This article comprises information on current cigarette smoking, current use of tobacco products other than cigarettes, current use of any tobacco products, exposure to SHS at home and in public places, and the extent to which schools have official policies banning smoking in school buildings and clinics, and if the policies have been enforced. Besides, they have also been asked whether they ever received formal training on such cessation counseling techniques.

In general, both rounds of GHPSS asked whether in the past seven days anyone had smoked other than in their homes and this is referred to here as exposure to SHS in public places. However, in Nepal, Sri Lanka, and Thailand, in the first round of GHPSS, the questionnaire asked whether in the past seven days anyone had smoked other than in their homes, while in the second round the questionnaire asked whether in the past seven days anyone had smoked in any enclosed/outdoor public places they had visited.

_What this exercise asks_
a) What are the exact words of the GHPSS tobacco passage from "In general, both" up to and including "they had visited."? Output them.
b) In the GHPSS tobacco passage, why is one of the survey measures called exposure to SHS in public places? Answer in one to three sentences.
c) Can you resume the GHPSS tobacco passage from the point where it stops?

_Dataset content_

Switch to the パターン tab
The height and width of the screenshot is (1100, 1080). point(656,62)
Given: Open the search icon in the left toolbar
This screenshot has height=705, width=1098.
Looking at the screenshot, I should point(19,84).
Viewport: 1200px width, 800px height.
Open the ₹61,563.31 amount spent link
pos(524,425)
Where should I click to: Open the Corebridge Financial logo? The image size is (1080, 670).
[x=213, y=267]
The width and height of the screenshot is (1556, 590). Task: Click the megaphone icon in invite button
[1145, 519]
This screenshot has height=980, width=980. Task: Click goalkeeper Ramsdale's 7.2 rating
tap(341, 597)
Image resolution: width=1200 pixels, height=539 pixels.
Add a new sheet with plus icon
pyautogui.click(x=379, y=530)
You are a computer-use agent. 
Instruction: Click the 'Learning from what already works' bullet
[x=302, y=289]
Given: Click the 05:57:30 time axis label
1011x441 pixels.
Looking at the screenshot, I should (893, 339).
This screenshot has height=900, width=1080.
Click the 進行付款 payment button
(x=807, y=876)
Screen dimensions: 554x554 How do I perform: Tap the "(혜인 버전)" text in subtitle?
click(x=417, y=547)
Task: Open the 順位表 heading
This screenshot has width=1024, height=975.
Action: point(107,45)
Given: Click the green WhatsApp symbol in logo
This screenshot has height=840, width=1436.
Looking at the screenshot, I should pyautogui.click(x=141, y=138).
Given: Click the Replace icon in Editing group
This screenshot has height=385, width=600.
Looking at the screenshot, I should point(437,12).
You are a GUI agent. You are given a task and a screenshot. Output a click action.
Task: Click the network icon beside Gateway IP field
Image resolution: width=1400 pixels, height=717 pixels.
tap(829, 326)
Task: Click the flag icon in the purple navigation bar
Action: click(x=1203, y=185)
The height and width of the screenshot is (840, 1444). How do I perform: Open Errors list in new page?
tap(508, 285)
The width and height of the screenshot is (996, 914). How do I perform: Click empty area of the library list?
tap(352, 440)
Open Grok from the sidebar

_Exercise answers_
a)
In general, both rounds of GHPSS asked whether in the past seven days anyone had smoked other than in their homes and this is referred to here as exposure to SHS in public places. However, in Nepal, Sri Lanka, and Thailand, in the first round of GHPSS, the questionnaire asked whether in the past seven days anyone had smoked other than in their homes, while in the second round the questionnaire asked whether in the past seven days anyone had smoked in any enclosed/outdoor public places they had visited.

b) In general, both rounds of GHPSS asked whether anyone had smoked other than in respondents' homes in the past seven days. The passage calls this measure exposure to SHS in public places.

c)
 » Results Top


Tobacco use

Trend of tobacco use among medical students


Overall, current cigarette smoking did not change among the third-year medical students in Bangladesh, India, Myanmar, Nepal, and Sri Lanka between 2005 and 2006 and 2009 and 2011. Even as cigarette smoking in these countries showed no change among males, it decreased significantly among females in Sri Lanka (1.1% in 2006 to 0.2% in 2011).

The prevalence of other tobacco use among females decreased significantly in Myanmar (2.7% in 2006 to 0.7% in 2009) and Sri Lanka (1.4% in 2006 to 0.6% in 2011); whereas, it remained unchanged over time in the rest of the countries.

The prevalence of any tobacco use among medical students did not show any change in Bangladesh, India, Myanmar, and Nepal. However, any tobacco use decreased significantly among females in Myanmar (3.3% in 2006 to 1.8% in 2009) and Sri Lanka (2.5% in 2006 to 0.6% in 2011) [Table 2].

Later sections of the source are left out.